地面も空も1つにつながっているのに、違うことを受け入れなければいけない自分がいます。
心では抗おうとしているのに、どうすることもできずに空を眺めたままです。
つなぐ橋ができれば
空を見上げて
イムジン河 空遠く
虹よかかっておくれ
河よ おもいを伝えておくれ
出典: イムジン河/作詞:朴世永 訳詞:松山猛 作曲:高宗漢,加藤和彦
どうにもしようのない心を抱えたままの歌の主人公。
それでもつながっている空を見ながら、希望を捨てることはありません。
翼は手に入れられなくても、河に橋をかければ向こう側に行けると、再び強く願うのです。
もし今空に「虹」がかかればそれを渡って河を超えることができる。
空と光が作り出した橋ならば、誰にも邪魔をされずに渡れると信じたのでしょう。
でも目の前にあるのは自分の心の中を見透かしたように、こちらと向こうを隔てて流れる河。

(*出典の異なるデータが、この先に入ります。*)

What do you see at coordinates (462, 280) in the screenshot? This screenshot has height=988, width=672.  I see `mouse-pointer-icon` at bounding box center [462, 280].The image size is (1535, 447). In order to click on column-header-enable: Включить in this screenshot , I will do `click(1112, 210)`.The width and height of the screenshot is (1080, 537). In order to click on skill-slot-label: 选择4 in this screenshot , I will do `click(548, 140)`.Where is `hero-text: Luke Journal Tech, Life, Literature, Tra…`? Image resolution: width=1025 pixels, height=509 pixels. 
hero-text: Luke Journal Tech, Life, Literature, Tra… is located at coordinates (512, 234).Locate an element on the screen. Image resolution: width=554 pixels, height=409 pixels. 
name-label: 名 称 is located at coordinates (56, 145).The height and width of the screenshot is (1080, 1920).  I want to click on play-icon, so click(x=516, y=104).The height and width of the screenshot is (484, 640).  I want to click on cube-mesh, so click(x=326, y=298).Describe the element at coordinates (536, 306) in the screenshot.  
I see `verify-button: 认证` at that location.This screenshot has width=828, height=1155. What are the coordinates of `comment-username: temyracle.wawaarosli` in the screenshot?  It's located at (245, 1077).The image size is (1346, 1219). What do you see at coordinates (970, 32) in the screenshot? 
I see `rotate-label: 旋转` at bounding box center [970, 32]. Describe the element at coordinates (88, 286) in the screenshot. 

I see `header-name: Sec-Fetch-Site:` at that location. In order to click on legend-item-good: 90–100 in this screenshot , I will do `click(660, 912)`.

それが真実であれば、せめて自分の本当に言いたいことだけでも伝えて欲しい。
心にある悲しみも苦しみも流れに乗せて、向こう側に届けて欲しいのです。
歌の主人公が見ている河は最初から最後まで、何も変わらずに流れ続けています。
変わらない変えられない
ふるさとをいつまでも
忘れはしない
イムジン河 水清く
とうとうと流る
出典: イムジン河/作詞:朴世永 訳詞:松山猛 作曲:高宗漢,加藤和彦
大地を流れる河の風景は歌が始まってから、何も変わってはいないのでしょう。
つながっている地面と空にも変わりはありません。
歌の主人公の心に変化はあるのでしょうか。
翼を求め、橋を架けることを望み、隔てているものに挑もうとしました。
そしてそれがすべて叶わないことが、分かってしまったのです。
それでも歌の主人公の心も同じなのでしょう。
変わらず願うのは「ふるさと」のこと、「忘れない」がそれを表しています。
自分が生まれた土地のことはいつまでも覚えている。
いつかその地に行くことだって諦めていないのです。
歌詞の最後まで「とうとう」と流れる河。
その大きさは歌の主人公だけではなく、すべての人の思いも受け止めているのでしょう。
向こう側に行きたい人たちすべての願いを河は知っています。
ここで泣いている人たちを河は拒むことはしません。
澄んだ心が流す涙も一緒に河は今日も流れています。
いつかこの河をすべての人が渡れることを、静かに祈っているのでしょう。